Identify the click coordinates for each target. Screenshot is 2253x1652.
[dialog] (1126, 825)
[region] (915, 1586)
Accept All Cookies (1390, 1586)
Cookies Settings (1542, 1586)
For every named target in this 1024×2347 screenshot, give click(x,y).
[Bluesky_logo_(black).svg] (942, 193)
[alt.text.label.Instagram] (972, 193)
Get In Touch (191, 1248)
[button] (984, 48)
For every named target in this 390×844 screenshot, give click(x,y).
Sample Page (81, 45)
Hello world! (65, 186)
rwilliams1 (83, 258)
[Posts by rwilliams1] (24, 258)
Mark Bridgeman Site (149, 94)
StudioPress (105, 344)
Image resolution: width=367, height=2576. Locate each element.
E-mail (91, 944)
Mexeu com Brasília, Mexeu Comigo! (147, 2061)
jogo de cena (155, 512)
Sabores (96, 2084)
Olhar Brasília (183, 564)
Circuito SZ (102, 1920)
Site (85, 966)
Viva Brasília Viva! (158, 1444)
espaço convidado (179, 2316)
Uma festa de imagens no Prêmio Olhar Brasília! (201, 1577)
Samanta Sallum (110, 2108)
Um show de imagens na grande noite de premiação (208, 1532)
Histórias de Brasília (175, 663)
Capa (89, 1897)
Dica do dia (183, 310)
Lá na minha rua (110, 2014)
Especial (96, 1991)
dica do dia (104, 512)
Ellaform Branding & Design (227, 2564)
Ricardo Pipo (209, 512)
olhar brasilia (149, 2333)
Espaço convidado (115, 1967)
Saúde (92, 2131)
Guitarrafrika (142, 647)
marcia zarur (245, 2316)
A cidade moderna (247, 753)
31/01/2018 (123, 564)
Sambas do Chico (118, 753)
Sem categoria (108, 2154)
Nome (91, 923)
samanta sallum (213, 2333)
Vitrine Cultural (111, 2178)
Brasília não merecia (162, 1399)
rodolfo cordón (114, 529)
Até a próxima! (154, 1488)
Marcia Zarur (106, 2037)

▶ **Your assignment**: Using the entries above, please restate each one word for word.

▶ **Result for this exercise**:
Identify the click coordinates for each target. Screenshot is 2253x1652.
[dialog] (1126, 825)
[region] (915, 1586)
Accept All Cookies (1390, 1586)
Cookies Settings (1542, 1586)
For every named target in this 1024×2347 screenshot, give click(x,y).
[Bluesky_logo_(black).svg] (942, 193)
[alt.text.label.Instagram] (972, 193)
Get In Touch (191, 1248)
[button] (984, 48)
For every named target in this 390×844 screenshot, give click(x,y).
Sample Page (81, 45)
Hello world! (65, 186)
rwilliams1 (83, 258)
[Posts by rwilliams1] (24, 258)
Mark Bridgeman Site (149, 94)
StudioPress (105, 344)
Image resolution: width=367, height=2576. Locate each element.
E-mail (91, 944)
Mexeu com Brasília, Mexeu Comigo! (147, 2061)
jogo de cena (155, 512)
Sabores (96, 2084)
Olhar Brasília (183, 564)
Circuito SZ (102, 1920)
Site (85, 966)
Viva Brasília Viva! (158, 1444)
espaço convidado (179, 2316)
Uma festa de imagens no Prêmio Olhar Brasília! (201, 1577)
Samanta Sallum (110, 2108)
Um show de imagens na grande noite de premiação (208, 1532)
Histórias de Brasília (175, 663)
Capa (89, 1897)
Dica do dia (183, 310)
Lá na minha rua (110, 2014)
Especial (96, 1991)
dica do dia (104, 512)
Ellaform Branding & Design (227, 2564)
Ricardo Pipo (209, 512)
olhar brasilia (149, 2333)
Espaço convidado (115, 1967)
Saúde (92, 2131)
Guitarrafrika (142, 647)
marcia zarur (245, 2316)
A cidade moderna (247, 753)
31/01/2018 (123, 564)
Sambas do Chico (118, 753)
Sem categoria (108, 2154)
Nome (91, 923)
samanta sallum (213, 2333)
Vitrine Cultural (111, 2178)
Brasília não merecia (162, 1399)
rodolfo cordón (114, 529)
Até a próxima! (154, 1488)
Marcia Zarur (106, 2037)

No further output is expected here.